Segment Start: Passage provided

MMS Applauds Call to Action on Opioids by Nation’s Governors and Physicians

Contact:
Richard P. Gulla
(781) 434-7101
rgulla@mms.org

Waltham, Mass. – Feb. 20, 2016 – The president of the Massachusetts Medical Society today applauded the National Governors Association and the American Medical Association for their joint statement in calling for united action to end the epidemic of opioid abuse. 

“This joint statement by the governors and the nation’s largest physicians’ group,” said Dennis M. Dimitri, M.D., president of the Massachusetts Medical Society,”demonstrates the intense effort on the part of both parties toward ending this epidemic. It calls for collaboration between physicians and public officials, and describes agreement on the strategies needed to fight the epidemic. It is a statement with both symbolism and substance.”

Dr. Dimitri noted that many of the strategies outlined in this joint call to action have already been implemented in the Commonwealth with leadership by both the MMS and state officials. These include robust improvement in the state’s prescription monitoring program, promulgation of prescribing guidelines for physicians, educating physicians in pain management, educating patients about the risks of these medications and their proper storage and disposal, and recognition of addiction as a disease rather than a crime with prioritization of treatment.

Segment End: Passage provided
Segment Start: Given data

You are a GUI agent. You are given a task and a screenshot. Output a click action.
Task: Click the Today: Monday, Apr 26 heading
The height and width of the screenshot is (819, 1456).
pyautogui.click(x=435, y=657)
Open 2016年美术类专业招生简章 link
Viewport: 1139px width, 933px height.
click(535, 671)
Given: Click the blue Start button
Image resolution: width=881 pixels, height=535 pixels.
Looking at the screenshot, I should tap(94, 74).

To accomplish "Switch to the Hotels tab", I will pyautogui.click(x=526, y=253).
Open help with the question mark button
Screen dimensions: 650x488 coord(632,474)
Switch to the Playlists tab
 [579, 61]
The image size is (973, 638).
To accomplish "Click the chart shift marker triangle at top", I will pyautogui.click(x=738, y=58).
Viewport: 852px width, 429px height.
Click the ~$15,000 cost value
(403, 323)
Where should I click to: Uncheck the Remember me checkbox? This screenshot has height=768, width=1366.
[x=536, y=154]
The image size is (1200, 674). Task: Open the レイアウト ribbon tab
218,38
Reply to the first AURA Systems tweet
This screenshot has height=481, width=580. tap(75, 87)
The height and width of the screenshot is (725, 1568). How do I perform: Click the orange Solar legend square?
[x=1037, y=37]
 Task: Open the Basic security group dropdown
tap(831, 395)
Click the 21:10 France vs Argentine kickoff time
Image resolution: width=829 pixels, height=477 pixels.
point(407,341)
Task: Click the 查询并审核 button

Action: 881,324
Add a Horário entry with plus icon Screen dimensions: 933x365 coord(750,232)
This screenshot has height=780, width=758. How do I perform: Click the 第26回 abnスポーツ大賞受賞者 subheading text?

Segment End: Given data

Please reproduce the stretch of the opioid press release from "MMS Applauds Call" through "of opioid abuse.".

• _Exercise solution_:
MMS Applauds Call to Action on Opioids by Nation’s Governors and Physicians

Contact:
Richard P. Gulla
(781) 434-7101
rgulla@mms.org

Waltham, Mass. – Feb. 20, 2016 – The president of the Massachusetts Medical Society today applauded the National Governors Association and the American Medical Association for their joint statement in calling for united action to end the epidemic of opioid abuse.